The New York Pitch Conference–One Week Later
Last Tuesday, a week ago today, I said farewell to my mother, (she joined me in NYC for what became I think, the trip of her life) boarded a SWA flight home and came back exhausted, in someways discouraged, more confused than when I went to New York, and at the same time more comfortable for having taken the trip–even though not one of the editors who heard my pitch asked for more, and several offered reasons why.
The most satisfying affirmation of all came from being told my book is NOT middle grade. The best reason it’s not, is that a middle grade book deals with much simpler subjects, and two, is geared toward a special point in a middle grade’s curriculum. Having worked in the world of public education when I first moved to Dallas in 2001, I knew before my next heartbeat I had no intentions of submerging into that morass. Plus my work count at present is 83,000 words. After my last write-through, I have yet to enter them into the computer, so I honestly don’t know what the word count is, but I can assure everyone it’s not 53,000.

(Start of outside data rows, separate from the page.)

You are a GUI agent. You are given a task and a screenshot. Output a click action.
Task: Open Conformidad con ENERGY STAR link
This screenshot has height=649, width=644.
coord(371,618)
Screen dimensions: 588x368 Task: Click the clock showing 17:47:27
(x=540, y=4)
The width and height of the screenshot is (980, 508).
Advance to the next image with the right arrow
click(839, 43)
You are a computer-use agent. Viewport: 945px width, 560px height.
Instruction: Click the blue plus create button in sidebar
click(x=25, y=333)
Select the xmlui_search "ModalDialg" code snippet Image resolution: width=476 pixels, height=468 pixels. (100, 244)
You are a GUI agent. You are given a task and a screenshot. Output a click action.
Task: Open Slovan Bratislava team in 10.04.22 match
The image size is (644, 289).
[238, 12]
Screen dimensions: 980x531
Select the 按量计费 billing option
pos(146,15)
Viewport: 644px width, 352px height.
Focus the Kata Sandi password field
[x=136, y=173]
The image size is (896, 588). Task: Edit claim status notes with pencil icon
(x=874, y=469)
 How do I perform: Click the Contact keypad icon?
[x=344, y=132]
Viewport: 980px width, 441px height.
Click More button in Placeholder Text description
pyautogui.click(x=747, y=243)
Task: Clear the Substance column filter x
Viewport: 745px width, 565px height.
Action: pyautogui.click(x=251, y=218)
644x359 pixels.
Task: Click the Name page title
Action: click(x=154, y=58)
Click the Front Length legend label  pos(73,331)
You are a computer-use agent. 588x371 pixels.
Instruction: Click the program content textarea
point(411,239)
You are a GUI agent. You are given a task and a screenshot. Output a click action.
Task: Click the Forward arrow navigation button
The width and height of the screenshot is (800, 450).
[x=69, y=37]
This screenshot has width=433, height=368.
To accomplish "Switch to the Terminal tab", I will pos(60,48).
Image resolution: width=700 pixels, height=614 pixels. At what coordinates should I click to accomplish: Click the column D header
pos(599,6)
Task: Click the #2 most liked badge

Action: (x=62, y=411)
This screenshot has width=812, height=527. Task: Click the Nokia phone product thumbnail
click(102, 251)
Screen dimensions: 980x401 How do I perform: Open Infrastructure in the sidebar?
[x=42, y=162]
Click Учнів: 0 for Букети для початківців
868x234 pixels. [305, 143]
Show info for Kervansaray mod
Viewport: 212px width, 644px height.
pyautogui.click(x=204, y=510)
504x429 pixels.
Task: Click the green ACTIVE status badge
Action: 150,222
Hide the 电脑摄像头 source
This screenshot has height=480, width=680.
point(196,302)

Sunday morning I went to Half Priced Books in Dallas and repurchased a copy of Anthony Doerr’s All the Light We Cannot See. Several agents now have said that teens don’t much fancy books about the old days. But Netflix’s Stranger Things has blown that theory out the window. Of course Stranger Things is a streamed TV show on Netflix that kids enjoy because it has monsters and supernatural stuff in it. The presumption in New York is that parents are watching it, too, so that they’re making sure their kids are not watching anything they should not be. I’m not sure I buy that argument. I binged watched it cos it was actually an intriguing show and the bits of ’80s nostalgia they brought in are cool to see again. (My sister is also seen exiting the theater and restroom in season three for like a millisecond in each shot.)
My book, The Voodoo Hill Explorer Club all happens in 1977. The book focuses on a voice rarely featured–air force brats–kids who were born to fathers already in the military and knew no other way of life.
Military Historical Fiction
There are a ton of books in the genre of military historical fiction, but most of them are about WWI and WWII. I have, as of now, found none that feature teen boys trying to have fun in the woods just off base by building a treehouse and being visited by what seem like supernatural occurrences straight out what they’ve recently seen on Leonard Nimoy’s TV show, In Search Of…. That show set the nation on edge, almost as much as Orson Wells and his radio play War of the Worlds. Nimoy featured Chariots of the Gods to stir up UFO encounters, killer bees swarming over every home across the fruited plain and killing at will, and how on earth could we forget all the Bigfoot encounters that suddenly exploded?
It is this part of history I tap into to appeal to adults and younger audience how most likely won’t believe was possible. But I also show a side of America most won’t realize was going on. B-52s sitting on alert ready to be airborne and headed for the Soviet Union in a very short amount of time. How prevalent the Soviet KGB and other organizations were about having spies here in America. How family life of those who stood ready, suffered the loneliness, the loss of friends, the constant moving, the way they came to protect themselves from the agony of goodbye every six months to a year, those are stories almost never heard.
So as of this morning, after a week’s thought, prayer, Morning Pages writing, Publisher’s Marketplace searches, book reading, letting the MS breathe, more reading, thinking and not thinking, and the like, this is how my mind has evolved.
I may not have left NYC with an offer in my pocket, but I left with the keys to open my mind and get a peek at one of the last big steps I need to take before my book is pitched and hopefully acquired.